With no one particularly interested in his work, although it occasionally cropped up in the literature, his reputation languished. Now is the time to revalue him; quirky, primitive, naive, visionary, sophisticated, but never boring. Like Blake, he records his visions of visions, as in his illustrations to Bunyan or religious paintings; yet he also finds new ways of depicting what he could see or remember, in, for example, his London scenes. He continually produces images that surprise us with their remarkable originality, handling paint with energy and complete absorption in his medium. Stockley is primitive in his directness, and, as the Times critic says, he does not worry over accuracy. But his work is far from simple: the early unsympathetic critics misread his humour and strangeness. There is far more artifice than naivety. "The know alls," he would say, "never do know quite enough."
It is crucial to an understanding of Stockley to appreciate the personal as well as historical context in which he produced his remarkable work: his poverty, the almost total lack of leisure, the very long hours of arduous and difficult effort involved in bus driving, particularly in the 1930s and during the War, the hostility of most critics, and above all his isolation as an artist in his working world. Other artists appreciated, and appreciate, his paintings, but apart from the encouragement of Lucy Wertheim and Bilbo, and Phelan Gibb, Stockley was on his own. The effort and expense of visiting a London gallery, or seeing Lucy Wertheim, were usually beyond him. He was a working man who had lived a bleak life of poverty, particularly in his childhood, and who was haunted by the fear of poverty and hunger. He struggled to be a serious professional artist in an environment almost totally against him. His work was produced an act of courage and determination, against despair. And we should not be surprised that in the end the effort was too much for him.
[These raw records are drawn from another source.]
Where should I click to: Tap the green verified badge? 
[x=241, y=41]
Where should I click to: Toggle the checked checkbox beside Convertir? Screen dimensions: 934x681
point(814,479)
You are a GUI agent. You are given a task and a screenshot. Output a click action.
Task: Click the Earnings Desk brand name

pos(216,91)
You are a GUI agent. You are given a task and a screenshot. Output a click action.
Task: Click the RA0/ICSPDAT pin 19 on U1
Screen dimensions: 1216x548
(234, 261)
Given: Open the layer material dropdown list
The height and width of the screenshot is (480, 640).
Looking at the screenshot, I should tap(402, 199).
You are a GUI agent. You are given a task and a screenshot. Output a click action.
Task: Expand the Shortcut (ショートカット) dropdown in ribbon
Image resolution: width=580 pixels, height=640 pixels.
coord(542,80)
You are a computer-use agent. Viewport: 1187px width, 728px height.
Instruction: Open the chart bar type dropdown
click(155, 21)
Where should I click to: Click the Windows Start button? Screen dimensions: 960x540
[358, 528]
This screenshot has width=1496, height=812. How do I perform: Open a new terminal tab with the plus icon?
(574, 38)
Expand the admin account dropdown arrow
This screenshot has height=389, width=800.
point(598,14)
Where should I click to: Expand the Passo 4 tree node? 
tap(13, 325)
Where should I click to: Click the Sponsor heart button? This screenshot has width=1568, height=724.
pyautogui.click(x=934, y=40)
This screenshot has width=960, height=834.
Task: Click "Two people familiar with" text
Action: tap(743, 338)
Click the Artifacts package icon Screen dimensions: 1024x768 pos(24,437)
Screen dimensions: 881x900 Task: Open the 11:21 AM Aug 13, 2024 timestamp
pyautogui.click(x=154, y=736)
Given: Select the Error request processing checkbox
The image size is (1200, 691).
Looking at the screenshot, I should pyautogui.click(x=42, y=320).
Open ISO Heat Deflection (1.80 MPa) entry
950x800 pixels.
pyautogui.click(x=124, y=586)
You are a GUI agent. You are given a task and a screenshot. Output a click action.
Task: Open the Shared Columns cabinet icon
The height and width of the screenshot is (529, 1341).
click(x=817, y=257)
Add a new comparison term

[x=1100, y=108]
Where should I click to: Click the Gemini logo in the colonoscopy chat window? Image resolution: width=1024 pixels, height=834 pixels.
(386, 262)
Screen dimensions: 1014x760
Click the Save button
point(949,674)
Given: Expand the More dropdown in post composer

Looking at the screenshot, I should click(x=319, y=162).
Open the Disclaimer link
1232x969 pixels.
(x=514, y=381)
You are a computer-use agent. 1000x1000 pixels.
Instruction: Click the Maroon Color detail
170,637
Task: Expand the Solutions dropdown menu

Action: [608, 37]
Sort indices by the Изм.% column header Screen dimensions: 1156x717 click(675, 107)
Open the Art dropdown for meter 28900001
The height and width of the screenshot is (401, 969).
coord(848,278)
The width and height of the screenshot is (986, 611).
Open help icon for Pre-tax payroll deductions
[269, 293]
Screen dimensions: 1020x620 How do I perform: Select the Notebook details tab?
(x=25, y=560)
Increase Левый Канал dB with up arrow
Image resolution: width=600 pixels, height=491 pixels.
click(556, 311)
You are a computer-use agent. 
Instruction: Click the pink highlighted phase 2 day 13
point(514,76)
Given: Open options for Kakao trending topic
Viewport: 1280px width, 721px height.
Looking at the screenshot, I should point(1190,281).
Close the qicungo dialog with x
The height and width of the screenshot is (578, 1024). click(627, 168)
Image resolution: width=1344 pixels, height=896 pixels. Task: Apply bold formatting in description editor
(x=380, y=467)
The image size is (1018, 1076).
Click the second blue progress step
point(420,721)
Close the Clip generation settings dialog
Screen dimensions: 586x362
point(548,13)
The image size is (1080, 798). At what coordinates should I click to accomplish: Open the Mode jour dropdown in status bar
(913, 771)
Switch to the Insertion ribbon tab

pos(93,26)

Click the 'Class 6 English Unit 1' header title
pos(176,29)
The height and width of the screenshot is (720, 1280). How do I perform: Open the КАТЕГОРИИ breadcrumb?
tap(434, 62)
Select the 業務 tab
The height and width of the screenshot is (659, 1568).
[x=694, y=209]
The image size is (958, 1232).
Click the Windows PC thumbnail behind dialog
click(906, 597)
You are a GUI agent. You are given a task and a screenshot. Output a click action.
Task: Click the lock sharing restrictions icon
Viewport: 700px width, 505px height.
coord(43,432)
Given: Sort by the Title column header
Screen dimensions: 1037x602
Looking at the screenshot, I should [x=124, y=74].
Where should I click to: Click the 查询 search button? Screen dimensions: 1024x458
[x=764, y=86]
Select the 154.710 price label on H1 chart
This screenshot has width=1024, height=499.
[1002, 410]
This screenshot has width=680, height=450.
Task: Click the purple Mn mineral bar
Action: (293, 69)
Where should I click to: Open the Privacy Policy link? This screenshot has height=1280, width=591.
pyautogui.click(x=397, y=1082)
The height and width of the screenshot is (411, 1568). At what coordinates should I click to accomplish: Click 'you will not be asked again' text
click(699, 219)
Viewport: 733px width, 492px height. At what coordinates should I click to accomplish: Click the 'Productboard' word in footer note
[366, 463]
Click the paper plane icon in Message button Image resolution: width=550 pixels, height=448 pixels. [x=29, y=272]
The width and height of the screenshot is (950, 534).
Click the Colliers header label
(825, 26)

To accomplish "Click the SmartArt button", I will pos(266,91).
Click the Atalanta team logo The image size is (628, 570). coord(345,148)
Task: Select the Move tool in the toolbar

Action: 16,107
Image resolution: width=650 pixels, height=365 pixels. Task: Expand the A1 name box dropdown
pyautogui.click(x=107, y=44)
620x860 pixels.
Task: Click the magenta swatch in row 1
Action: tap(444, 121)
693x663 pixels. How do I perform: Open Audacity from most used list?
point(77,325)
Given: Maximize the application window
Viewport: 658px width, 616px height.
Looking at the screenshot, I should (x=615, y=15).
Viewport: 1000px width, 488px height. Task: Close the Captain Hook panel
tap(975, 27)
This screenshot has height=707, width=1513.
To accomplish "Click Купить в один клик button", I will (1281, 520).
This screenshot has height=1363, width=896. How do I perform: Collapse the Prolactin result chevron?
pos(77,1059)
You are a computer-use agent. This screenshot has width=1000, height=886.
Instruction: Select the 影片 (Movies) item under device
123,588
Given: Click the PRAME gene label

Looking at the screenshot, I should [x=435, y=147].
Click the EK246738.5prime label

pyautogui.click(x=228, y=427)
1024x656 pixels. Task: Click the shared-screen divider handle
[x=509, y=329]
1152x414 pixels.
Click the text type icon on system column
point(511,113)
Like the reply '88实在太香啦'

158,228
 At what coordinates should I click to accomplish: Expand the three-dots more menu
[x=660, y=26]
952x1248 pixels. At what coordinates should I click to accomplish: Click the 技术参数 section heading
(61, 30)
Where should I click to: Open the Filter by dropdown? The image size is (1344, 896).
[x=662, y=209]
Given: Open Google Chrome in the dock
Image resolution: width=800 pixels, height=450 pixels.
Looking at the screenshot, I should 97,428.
In 1966 he wrote to Lucy Wertheim who, at the age of eighty, has asked to see him to discuss a Trust and his series of Bunyan Paintings she had first shown in 1932. He was 74:
I am what you might call finished – I have no correspondence – I go nowhere except in summer time... no freedom – no chance to meet anyone outside of family – and now it is bitterly cold here & I am off to bed in the warm if I can keep warm – Form your Trust and forget me...

Authentication

There is never any doubt as to the genuineness of a Stockley: all his paintings are signed, usually twice, often boldly on the reverse, in capital letters, painted by Henry Stockley. He often incorporates his name or initials into the painting itself so that HSS appear in odd places, hidden in buildings, buses, hedges, and railings. Dating his paintings can be more difficult. Later in his life he re-dated some of his work. The earliest pieces he left untouched. He did not always give a date. He made copies of favourite pictures, usually for relatives. He was also in the habit, unknown to his patron, of keeping his best paintings for the family and sending Lucy hurriedly executed copies.
The largest collection of paintings and drawings by Henry Stockley is in private collection and includes some 90 items, with the little of his writing that has survived. Jimmie Hume, Lucy Wertheim's son in law, transcribed a number of Stockley's letters to his patron and these are a key source of information. Stockley's work is also held in collections in Eastbourne and Salford, Auckland and by the London Transport Museum.